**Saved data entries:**
• • • • • • •

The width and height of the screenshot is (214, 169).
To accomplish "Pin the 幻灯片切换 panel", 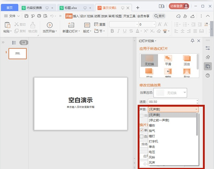I will click(193, 41).
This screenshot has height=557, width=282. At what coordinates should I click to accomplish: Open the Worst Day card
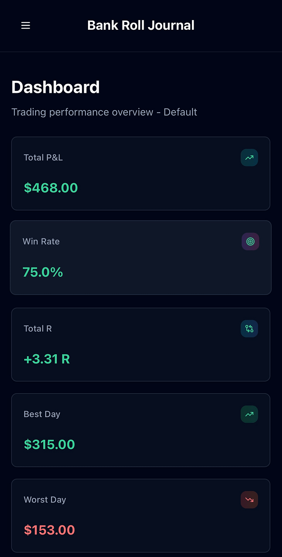point(141,516)
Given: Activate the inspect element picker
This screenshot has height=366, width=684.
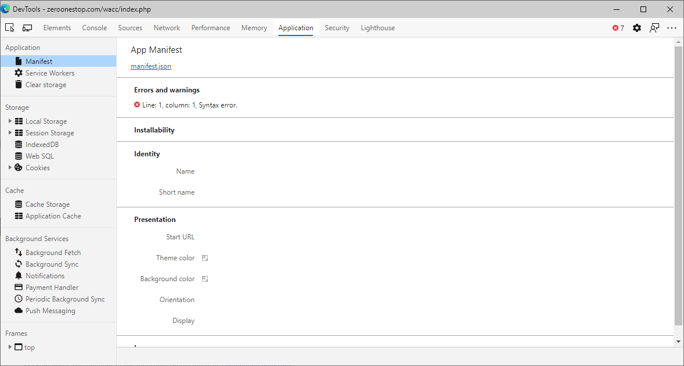Looking at the screenshot, I should pos(9,27).
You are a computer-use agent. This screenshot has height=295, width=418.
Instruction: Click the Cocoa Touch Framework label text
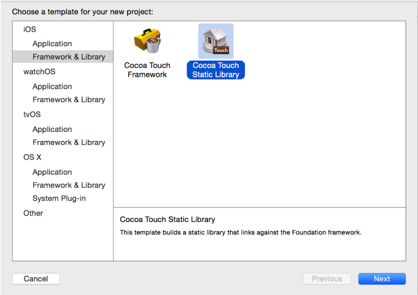click(x=147, y=70)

• • • • • • •

**GOAL OF THE EXERCISE:**
Pictures aside, set down the lines from the one containing "Instruction: Click the" through the end of the records above, exactly and only those.

**RESULT OF THIS TASK:**
Instruction: Click the Cocoa Touch Framework label text
click(x=147, y=70)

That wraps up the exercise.